Au fait, pourquoi aviez-vous eu cette idée à l’origine de faire une trilogie ?

Simplement parce que Relentless Retribution et The Dream Calls For Blood, tout du moins selon nous, sont très liés conceptuellement et musicalement, rien que par la façon dont ils s’enchaînent à cause, je suppose, de là où nous en étions dans nos vies à l’époque. Ça paraissait donc être une bonne idée parce que nous savions que nous allions retourner aux studios Audio Hammer et à nouveau enregistrer avec Jason Suecof. C’est donc le même studio, la même ville, le même producteur. Et ça semblait être un prolongement évident. On aurait dit que tout allait prendre la même direction parce que nous étions dans le mouvement et tout. Donc nous nous sommes attendus à ça et nous avons essayé d’y adhérer et de le laisser, encore une fois, naturellement prendre cette direction parce que c’est ce que le mouvement naturel semblait suggérer. La façon dont la musique, l’idée et le feeling se sont transcendés et ont évolué à partir de là a été un peu une surprise pour moi. En fait, c’est agréable d’assister à ça. Lorsque je me suis rendu compte que c’était en train de se produire, ça m’a montré, une nouvelle fois, comment la musique pouvait prendre vie toute seule pendant que moi, je me contente de suivre le mouvement.
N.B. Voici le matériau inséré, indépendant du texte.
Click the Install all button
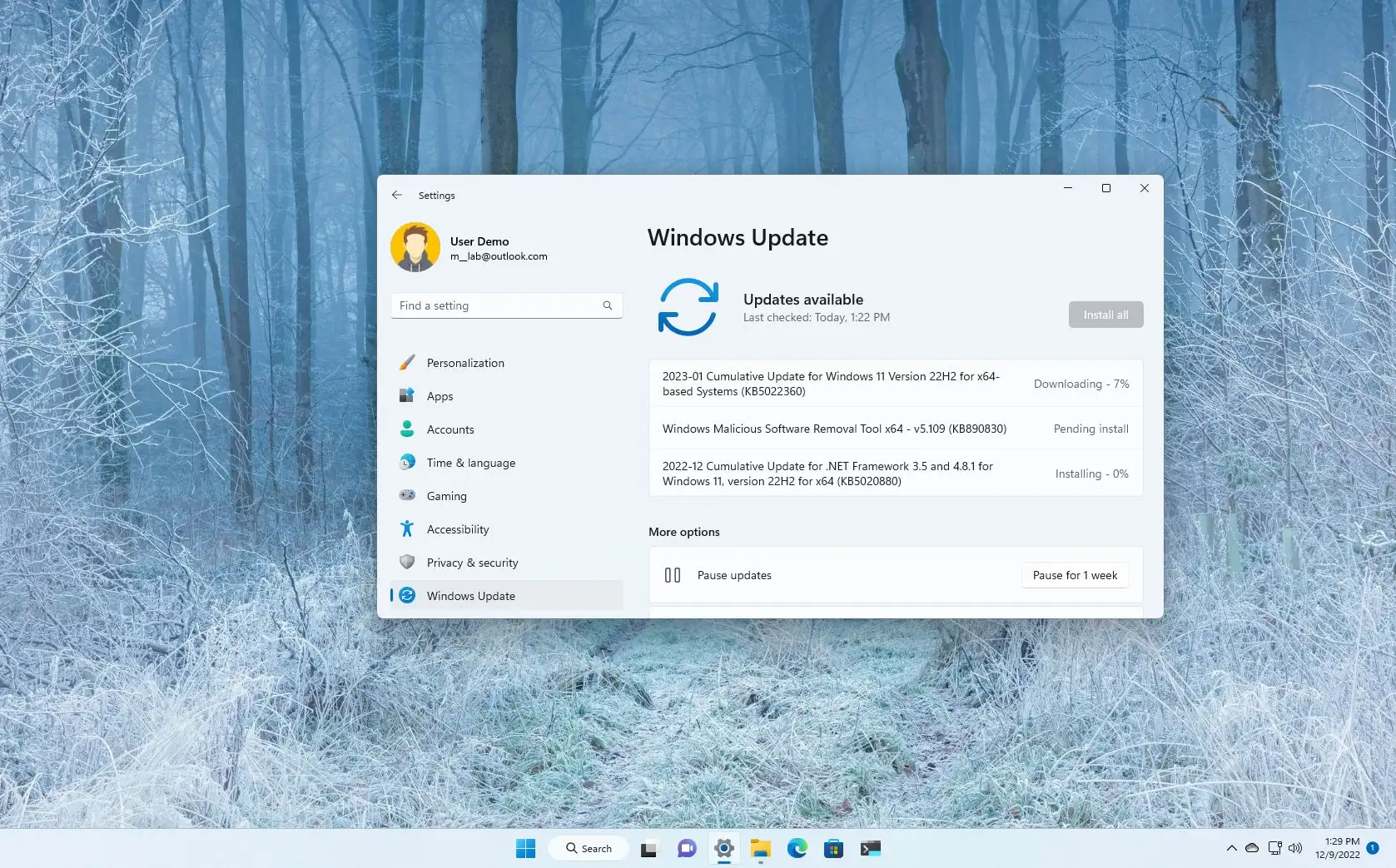 pos(1105,315)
Tu as déclaré que « tout était bien plus facile à tout point de vue » et que vous étiez « tous très vite sur la même longueur d’onde. » Penses-tu que le groupe a désormais trouvé l’harmonie parfaite ?

On dirait bien. Je ne sais pas si je dirais « parfait » mais nous faisons certainement des efforts en ce sens, en espérant atteindre le meilleur. L’alchimie entre nous, musicalement et personnellement, a évoluée, progressé et est devenue un lien plus fort. Plus nous nous connaissons et savons comment chacun de nous joue la musique, plus ça transparaît dans la composition, ainsi que dans les prestations live, et même dans les répétitions. C’est donc un genre de progression qui fait que vous vous rapprochez naturellement ou bien vous vous éloignez si jamais ça ne fonctionne pas si bien. Donc heureusement, nous nous sommes rapprochés et nous nous sentons forts en tant qu’amis et en tant que groupe. Ce sentiment d’être en feu avec ton groupe, ça fait vraiment du bien. Nous sommes très confiants dans la situation actuelle. Et aussi, pour compléter sur ce que tu disais à propos du pourquoi les albums ne sont pas devenus une trilogie et pourquoi celui-ci était différent des deux autres, en dehors du fait que la musique prenne vie toute seule, la raison pour laquelle ceci s’est produit est parce que c’est directement influencé par nos vies personnelles, ce que nous traversions et comment nous vivions dans notre tête. Donc nous n’étions pas non plus dans le même état d’esprit que lorsque nous avions enregistré The Dream Calls For Blood et ça, c’était un facteur qui a beaucoup contribué à faire évoluer tout le truc autrement, car nous étions dans un bien meilleur état d’esprit, pour être honnête. Je veux dire que nous avions affaire à plein de défis personnels et d’épreuves tout au long de la conception de ces deux albums. Nous avons surmonté tout ça et sommes passés à autre chose pour nous retrouver dans une meilleure situation dans nos vies personnelles et donc, collectivement, en tant que groupe, nous devons partager ce sentiment plus assuré et positif qui transpire à travers la musique, et c’est ainsi que ça a démarqué les feelings des différents albums.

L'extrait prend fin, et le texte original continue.